Doctor of Philosophy
School of Civil, Mining and Environmental Engineering
Shear behaviour of rock discontinuities filled with weak layers plays a significant role in rock mass and mining stability. The water content and saturation conditions of the infill material can vary dramatically in the field. In fact, the infill material remains partially saturated in many cases. Compared with fully saturated conditions, the unsaturated infill material tends to increase the shear strength of the discontinuities. While researchers have attempted to study the shear behaviour of discontinuities filled with unsaturated materials, constant normal load boundary or triaxial conditions are usually adopted.

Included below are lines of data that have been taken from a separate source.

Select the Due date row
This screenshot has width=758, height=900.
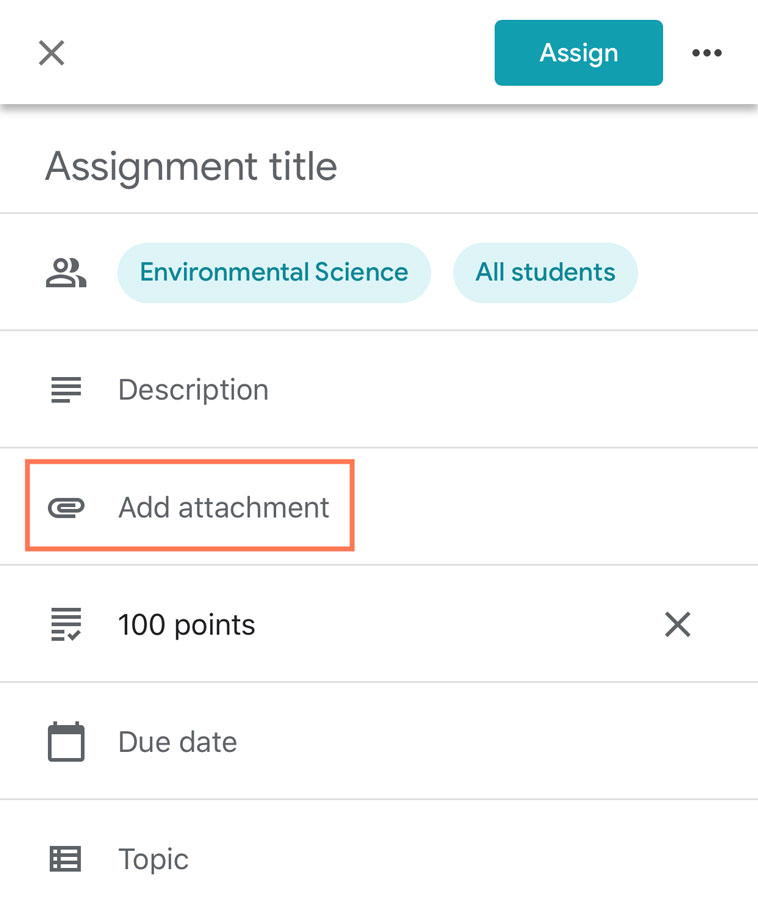pyautogui.click(x=177, y=741)
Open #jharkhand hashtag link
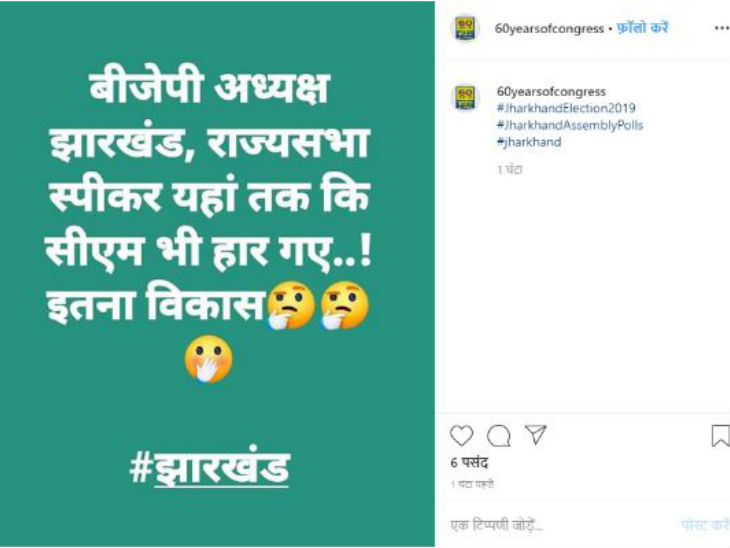 [529, 142]
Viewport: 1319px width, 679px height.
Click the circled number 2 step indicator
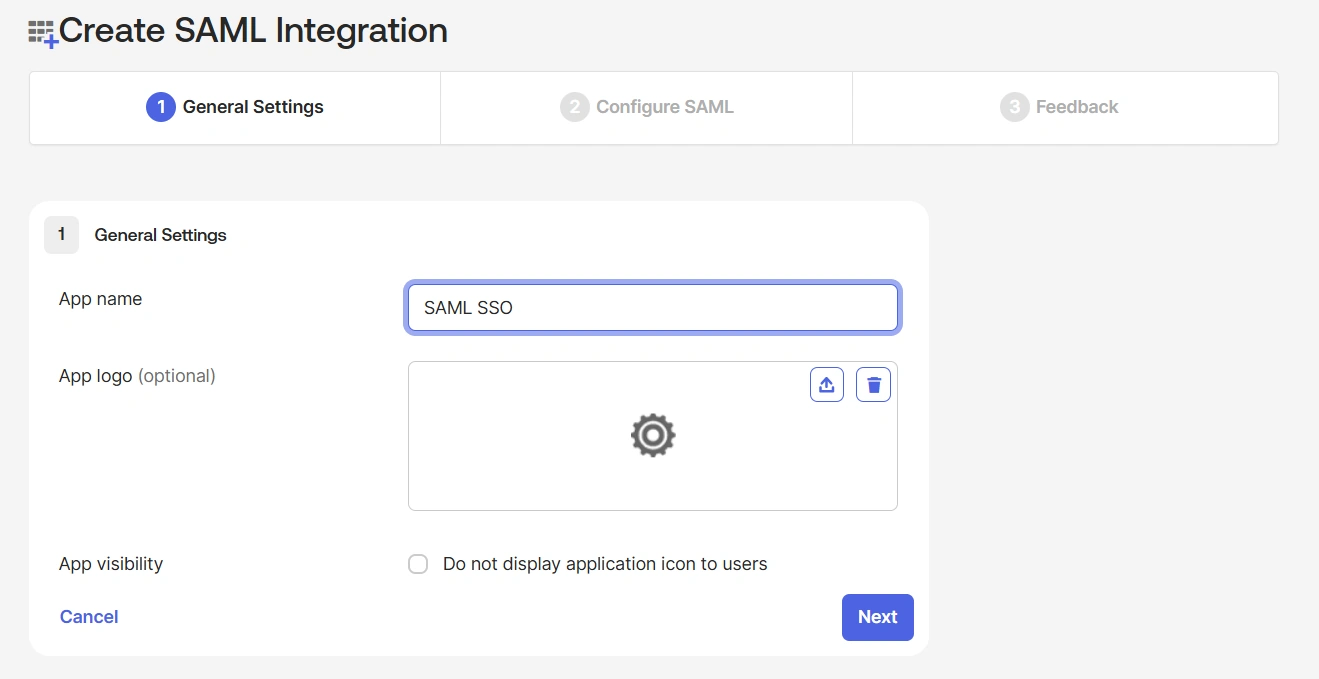(x=573, y=107)
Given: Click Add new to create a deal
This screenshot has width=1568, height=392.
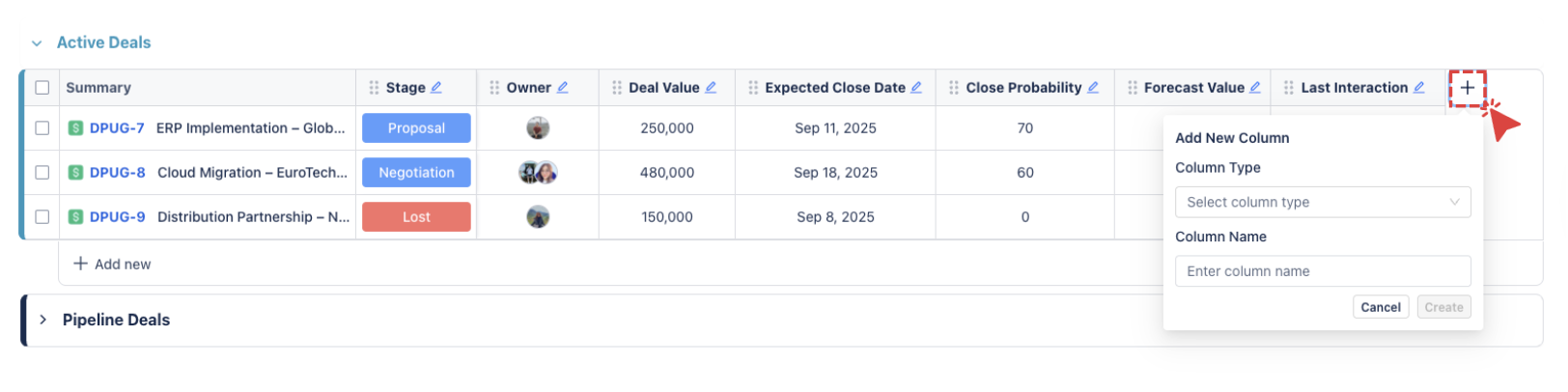Looking at the screenshot, I should (x=113, y=265).
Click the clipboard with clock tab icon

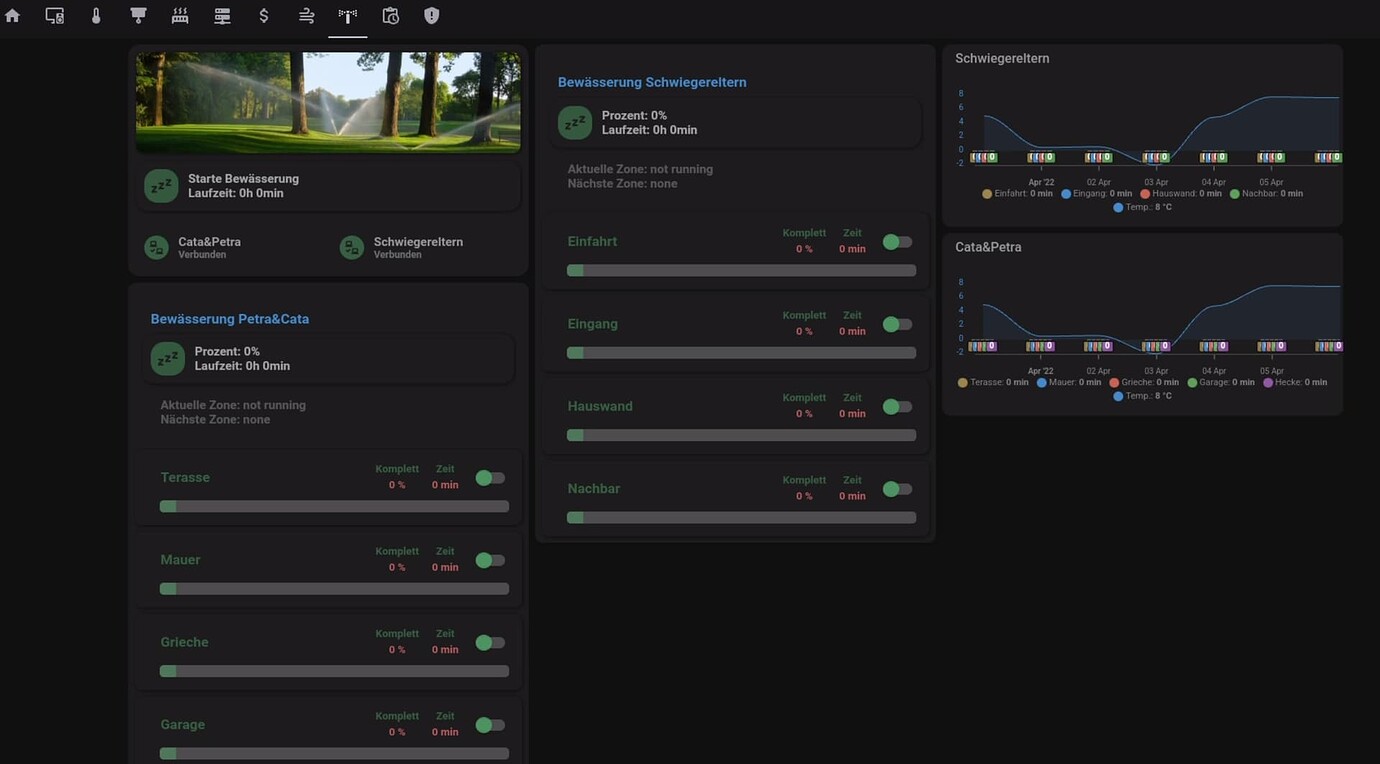point(389,15)
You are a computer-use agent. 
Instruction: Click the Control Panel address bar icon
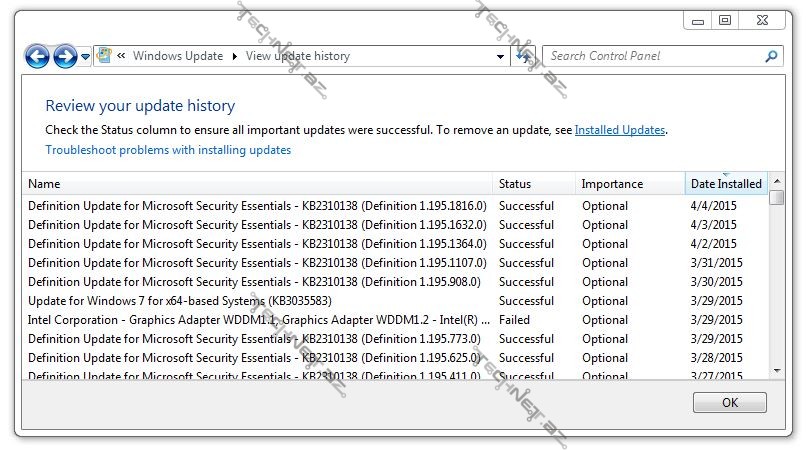click(x=104, y=56)
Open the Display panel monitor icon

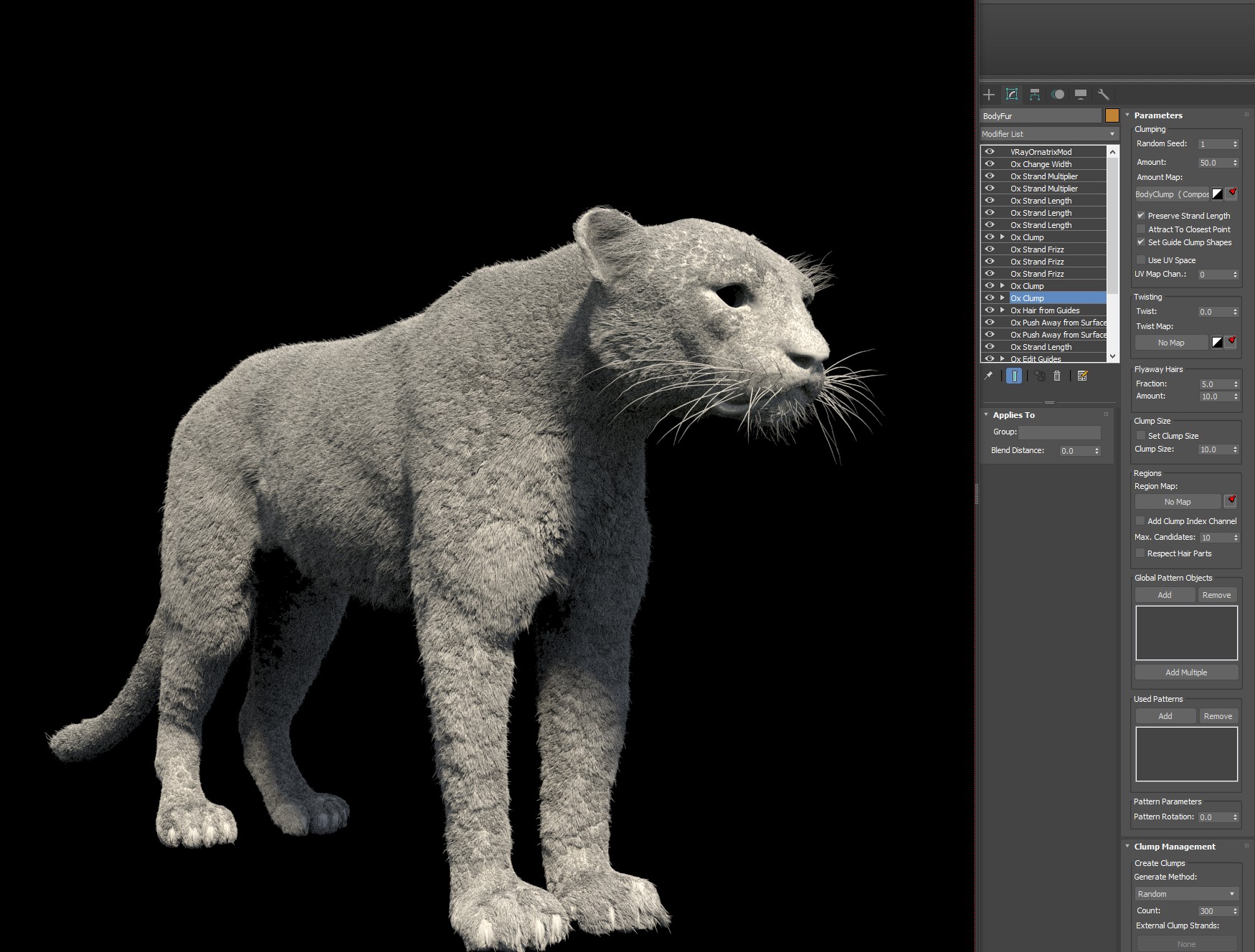click(x=1081, y=95)
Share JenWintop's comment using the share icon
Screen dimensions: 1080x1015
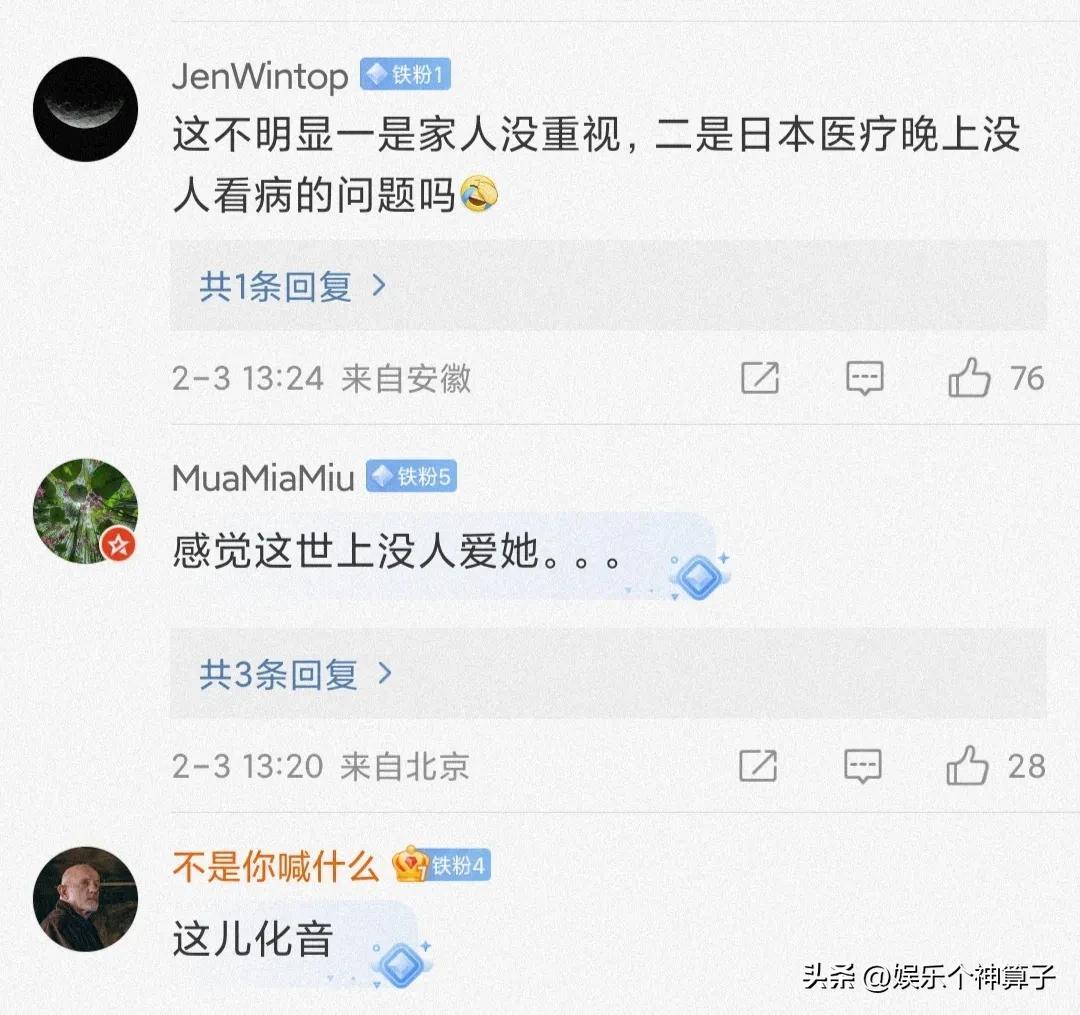(x=760, y=377)
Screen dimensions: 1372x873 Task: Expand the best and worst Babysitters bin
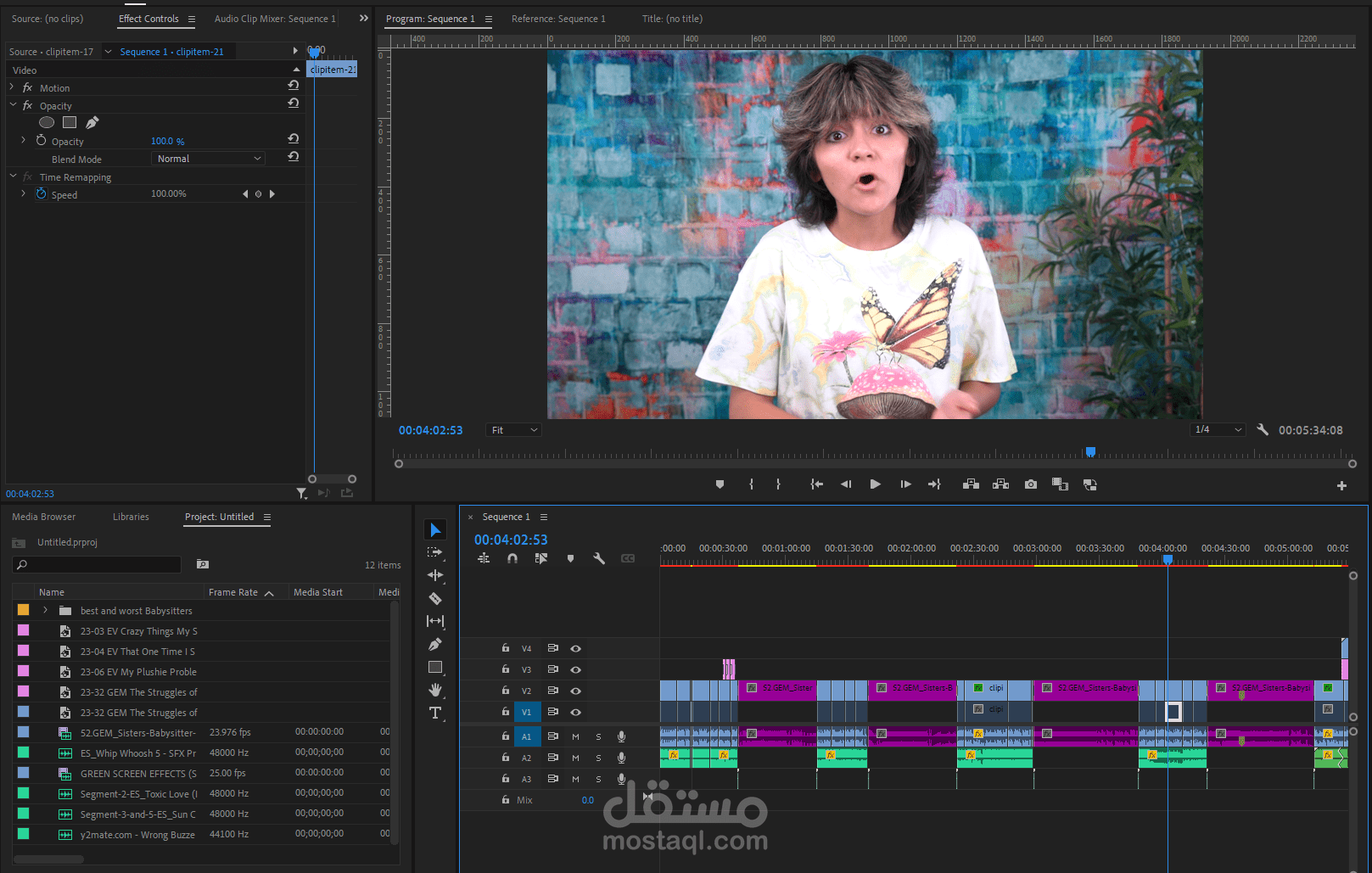pyautogui.click(x=45, y=611)
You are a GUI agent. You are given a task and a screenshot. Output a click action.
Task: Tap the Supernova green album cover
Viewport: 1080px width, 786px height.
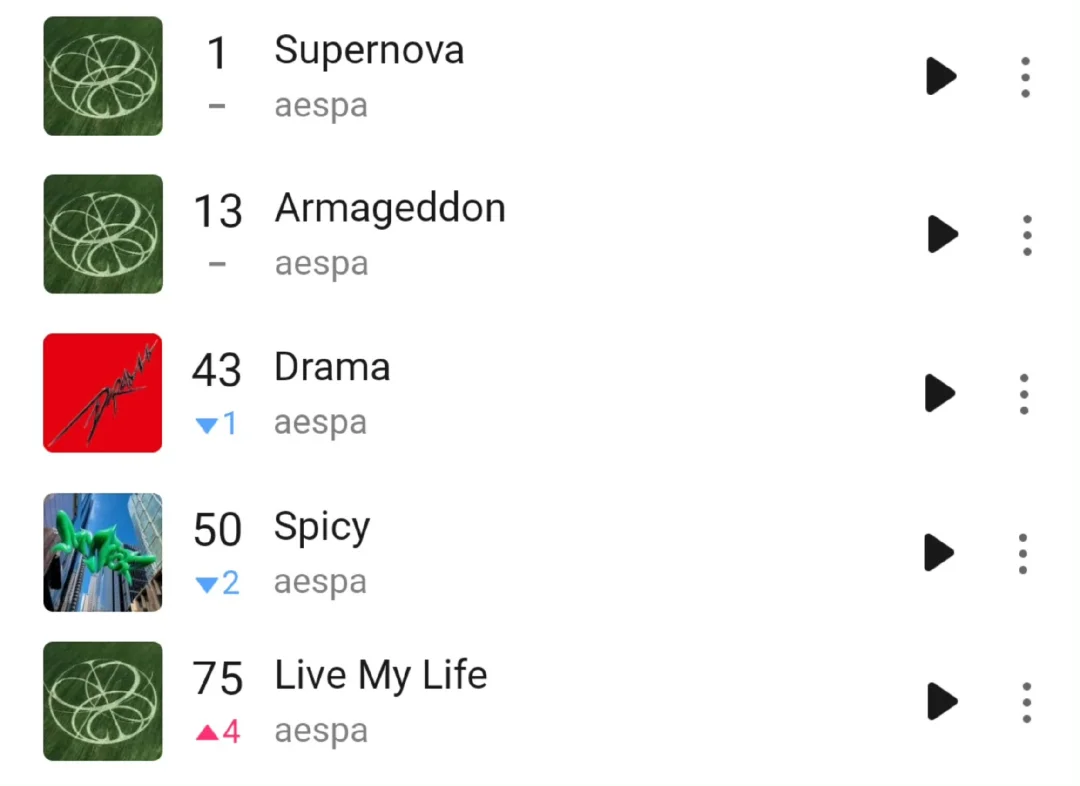tap(103, 76)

However, the Constant Normal Stiffness (CNS) conditions are more realistic in many situations, especially in underground mining applications. In addition, the hydraulic/mechanical parameters of the infill material (i.e. void ratio, degree of saturation and matric suction) will vary during the discontinuity shear. Yet the shear strength models for the unsaturated-material-filled discontinuities proposed so far failed to capture these variations. Also, it is known that the infilled discontinuities have “two-stage” shear behaviour when the infill thickness to average asperity height ratio (t/a) is relatively low. While researchers and engineers are more focused on the behaviour after discontinuity asperities come to contact (i.e. “second stage”), the “first-stage” behaviour is more vital when the shear movement before asperities contact is large enough to cause engineering damage. Moreover, the infill lateral confinement conditions may significantly influence the infilledjoint behaviour of direct shear tests. However, related studies are rare.
In this research, A series of undrained CNS direct shear tests were performed to study the shear behaviour of unsaturated-material-filled discontinuities, with the infill water content ranging from 11% to 27.3% ...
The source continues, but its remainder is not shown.